(TASK TO CARRY OUT) Among the lines below, the one containing "Viewport: 795px width, 447px" opens the range and the one containing "Open the 界面风格 dropdown showing 快速审批" closes it. Print that range exactly, without the pictures.

(STORED DATA)

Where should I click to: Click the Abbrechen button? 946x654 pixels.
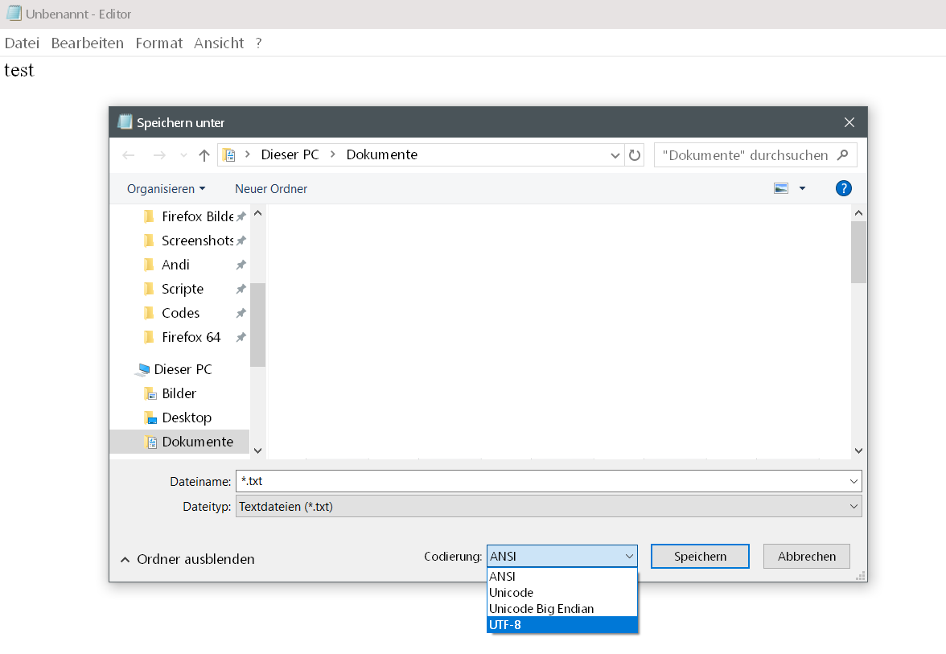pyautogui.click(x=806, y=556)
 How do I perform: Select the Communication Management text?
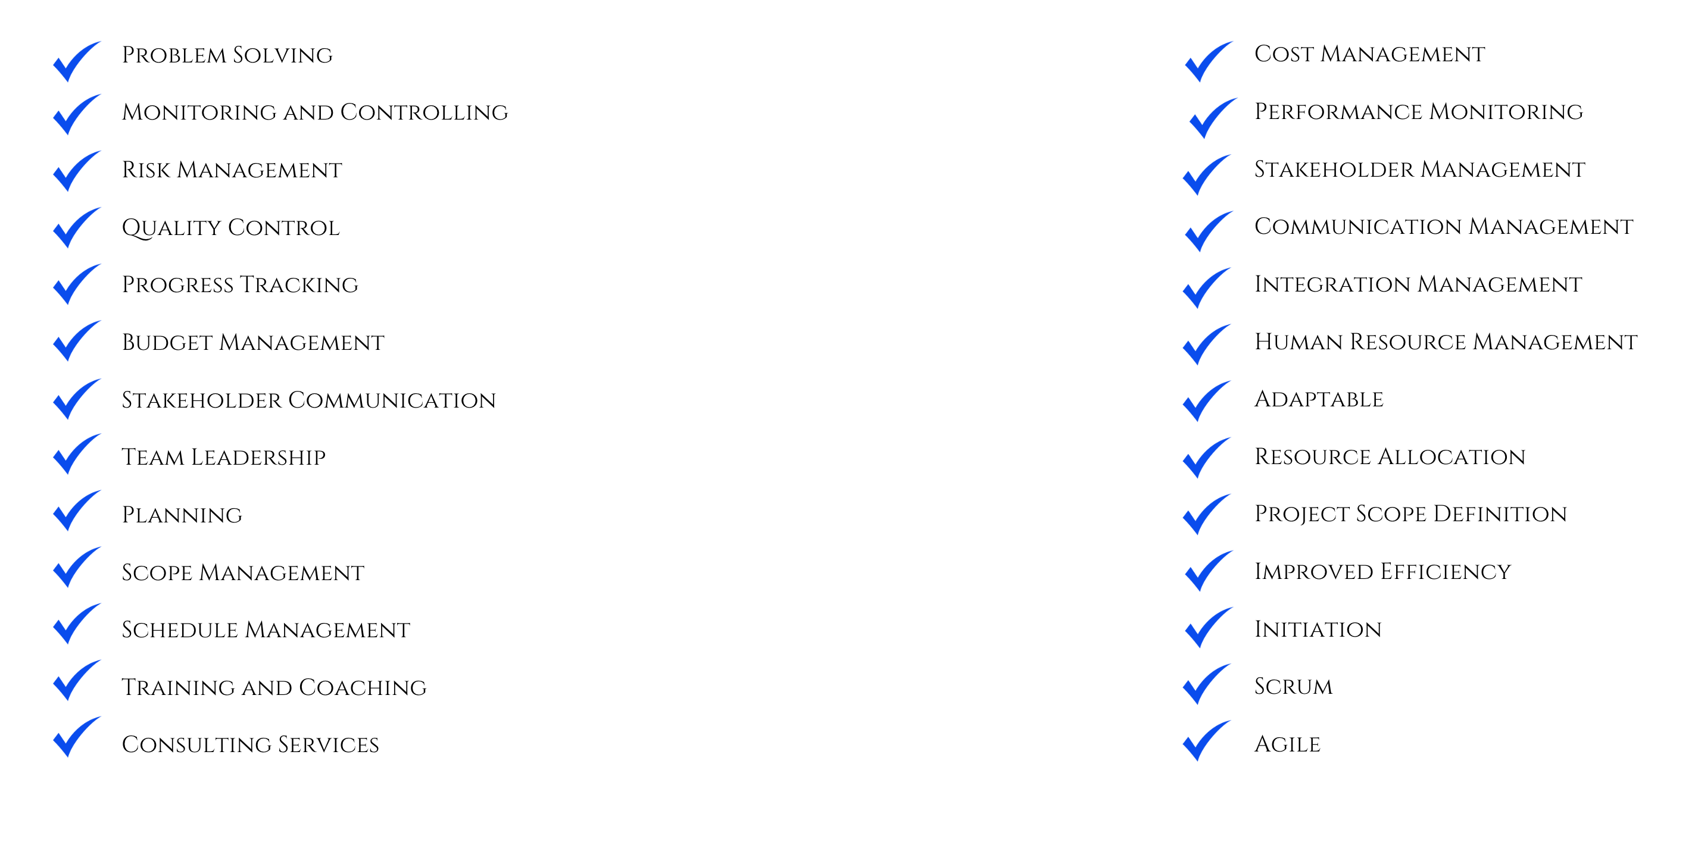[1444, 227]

---

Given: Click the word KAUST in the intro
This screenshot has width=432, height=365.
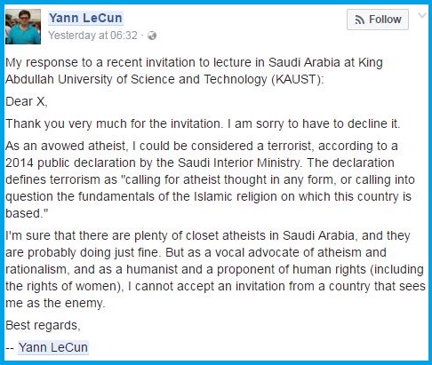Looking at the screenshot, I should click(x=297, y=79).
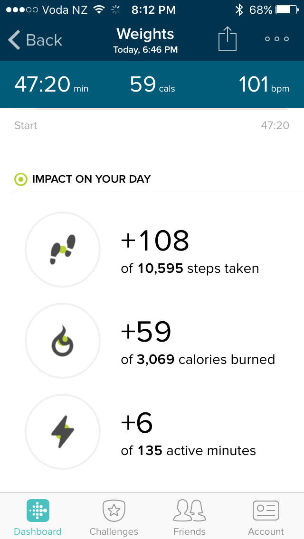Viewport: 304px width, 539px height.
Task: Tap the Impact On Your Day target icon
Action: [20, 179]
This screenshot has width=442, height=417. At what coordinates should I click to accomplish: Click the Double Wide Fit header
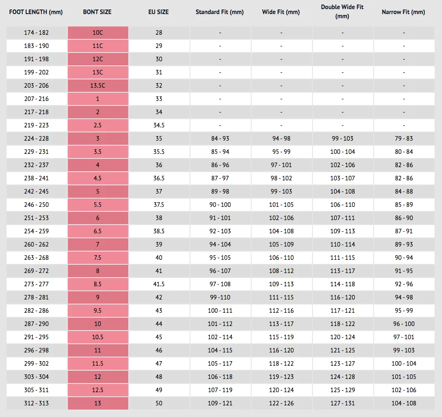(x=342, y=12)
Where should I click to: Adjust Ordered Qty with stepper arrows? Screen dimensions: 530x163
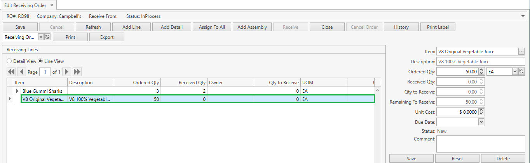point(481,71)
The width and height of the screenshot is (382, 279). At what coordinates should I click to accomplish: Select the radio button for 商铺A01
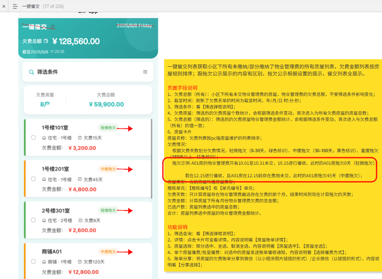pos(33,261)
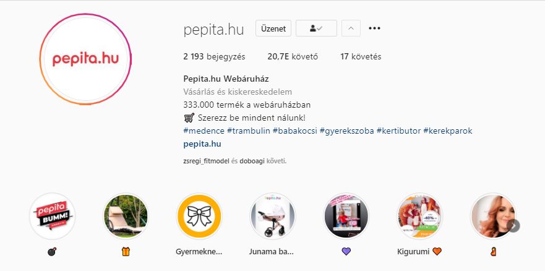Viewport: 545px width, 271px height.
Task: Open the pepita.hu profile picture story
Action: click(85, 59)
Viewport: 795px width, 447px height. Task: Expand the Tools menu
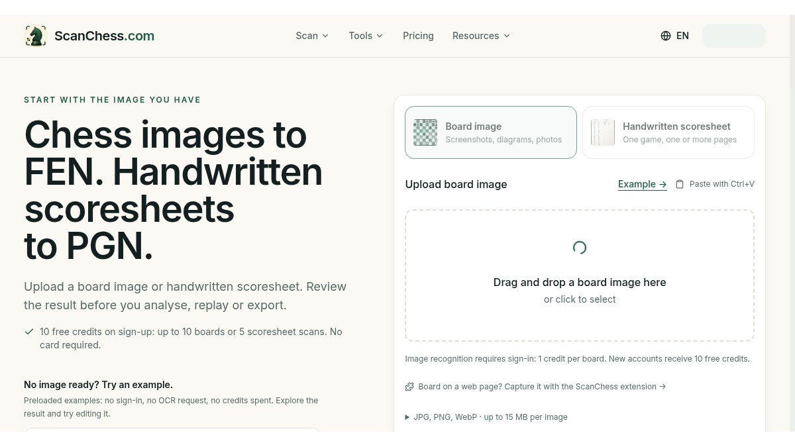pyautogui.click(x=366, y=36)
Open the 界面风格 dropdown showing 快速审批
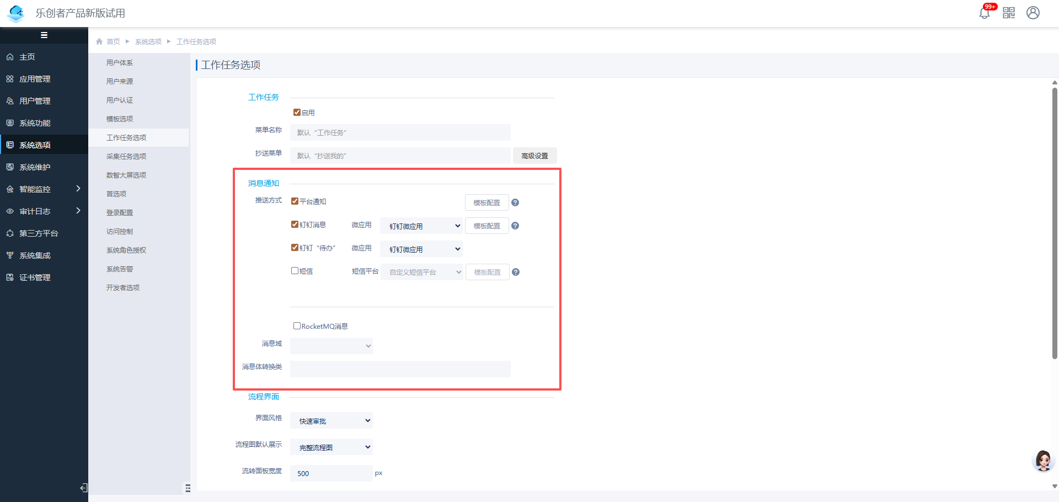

(RESULT OF THE EXERCISE)
Viewport: 795px width, 447px height. Task: Expand the Tools menu
pyautogui.click(x=366, y=36)
Open the 界面风格 dropdown showing 快速审批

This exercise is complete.